Runaway Robot

Grade Range: 6-12
Resource Type(s): Interactives & Media
Duration: 40 minutes
Date Posted: 7/31/2023

Runaway Robot is an exciting new cross-curricular digital game for secondary classrooms from the Smithsonian’s National Museum of American History. Anchored in content from the museum’s exhibition Discovery and Revelation: Religion, Science and Making Sense of Things, this interactive game provides a fresh way of looking at histories of science and religion, while engaging students' curiosity, individual identities and experiences, and ideas about the world. 

Designed as a choose-your-own-adventure experience, the game challenges students to navigate a series of investigations using primary resources (museum artifacts) as key sources of information, as they develop their own answers to big questions like ‘what is our place in the universe?’ and ‘what do we owe to each other?’. This game provides a place for students to identify some of their own perceptions and biases when it comes to how they and others use religious and scientific belief to make sense of our world.  

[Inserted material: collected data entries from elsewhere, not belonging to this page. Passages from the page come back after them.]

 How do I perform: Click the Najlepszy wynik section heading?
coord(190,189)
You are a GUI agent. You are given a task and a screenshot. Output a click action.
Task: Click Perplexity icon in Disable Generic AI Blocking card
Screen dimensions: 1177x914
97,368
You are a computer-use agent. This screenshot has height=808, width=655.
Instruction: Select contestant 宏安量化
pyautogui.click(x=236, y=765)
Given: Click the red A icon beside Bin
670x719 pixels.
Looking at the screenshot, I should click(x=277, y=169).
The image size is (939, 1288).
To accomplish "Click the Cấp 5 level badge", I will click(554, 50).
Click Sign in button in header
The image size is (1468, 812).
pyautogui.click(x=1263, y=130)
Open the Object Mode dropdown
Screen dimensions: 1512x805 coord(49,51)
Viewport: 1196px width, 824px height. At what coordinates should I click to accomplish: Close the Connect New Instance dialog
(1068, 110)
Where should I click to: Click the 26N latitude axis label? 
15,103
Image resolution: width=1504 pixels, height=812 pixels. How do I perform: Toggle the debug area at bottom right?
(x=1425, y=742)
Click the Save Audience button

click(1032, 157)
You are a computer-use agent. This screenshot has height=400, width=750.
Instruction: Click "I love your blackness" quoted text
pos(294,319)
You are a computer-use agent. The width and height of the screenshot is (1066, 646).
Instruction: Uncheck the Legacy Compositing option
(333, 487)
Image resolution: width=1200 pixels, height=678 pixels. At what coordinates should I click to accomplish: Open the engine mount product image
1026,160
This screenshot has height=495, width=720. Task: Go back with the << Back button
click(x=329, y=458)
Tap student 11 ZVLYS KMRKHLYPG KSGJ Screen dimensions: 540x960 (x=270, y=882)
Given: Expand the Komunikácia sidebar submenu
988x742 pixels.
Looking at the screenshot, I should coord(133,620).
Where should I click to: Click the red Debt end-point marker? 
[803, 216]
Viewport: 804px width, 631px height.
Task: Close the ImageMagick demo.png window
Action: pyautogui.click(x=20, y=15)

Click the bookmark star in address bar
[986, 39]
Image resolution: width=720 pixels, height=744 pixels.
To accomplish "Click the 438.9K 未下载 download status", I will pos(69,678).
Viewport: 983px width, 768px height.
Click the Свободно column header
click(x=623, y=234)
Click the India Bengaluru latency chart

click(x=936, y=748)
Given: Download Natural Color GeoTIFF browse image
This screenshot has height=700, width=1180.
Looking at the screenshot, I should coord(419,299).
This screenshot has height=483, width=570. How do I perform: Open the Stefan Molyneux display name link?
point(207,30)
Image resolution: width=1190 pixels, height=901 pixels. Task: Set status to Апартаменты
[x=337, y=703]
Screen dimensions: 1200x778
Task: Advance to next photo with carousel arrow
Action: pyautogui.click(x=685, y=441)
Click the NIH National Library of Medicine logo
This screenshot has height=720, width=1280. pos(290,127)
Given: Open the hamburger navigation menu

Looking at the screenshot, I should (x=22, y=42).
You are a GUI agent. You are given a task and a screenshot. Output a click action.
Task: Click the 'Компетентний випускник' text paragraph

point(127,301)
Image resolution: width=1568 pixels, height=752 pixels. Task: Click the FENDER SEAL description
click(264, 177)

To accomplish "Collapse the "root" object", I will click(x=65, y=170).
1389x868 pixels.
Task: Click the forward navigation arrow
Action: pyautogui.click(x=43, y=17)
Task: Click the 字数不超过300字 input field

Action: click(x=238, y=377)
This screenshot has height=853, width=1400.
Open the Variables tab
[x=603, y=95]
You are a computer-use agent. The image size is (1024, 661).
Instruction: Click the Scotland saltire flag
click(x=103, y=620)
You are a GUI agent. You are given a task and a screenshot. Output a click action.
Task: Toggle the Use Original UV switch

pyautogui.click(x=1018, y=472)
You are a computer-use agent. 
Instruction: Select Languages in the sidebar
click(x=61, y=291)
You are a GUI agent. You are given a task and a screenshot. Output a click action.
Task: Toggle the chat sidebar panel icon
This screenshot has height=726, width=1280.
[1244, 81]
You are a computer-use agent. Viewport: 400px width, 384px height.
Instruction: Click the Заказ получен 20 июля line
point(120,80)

This standards-aligned game can be used in secondary classrooms to support and deepen curricula. A corresponding worksheet is needed to meet the standards we list below. Please make sure your students know to look out for the yellow stars and numbers on certain pages of the game. Each star will correspond to a group of questions on the worksheet

The activity time can be adjusted depending on your goals and ways of using the game, with a general range of 20-40 minutes. Used as a quick warm up activity, this game can help prime students to be more open to discussion and new ways of thinking, before beginning a lesson on topics related to the history of religion and science. It can also be used as the central part of a lesson on civic engagement and learning to develop empathy and compassion for others, or to help students grapple with understanding that people often hold complicated opinions that are rarely black and white. Other educators may use this to build classroom culture, kick off a project-based learning experience, or use it to practice thoughtful reflection and metacognition.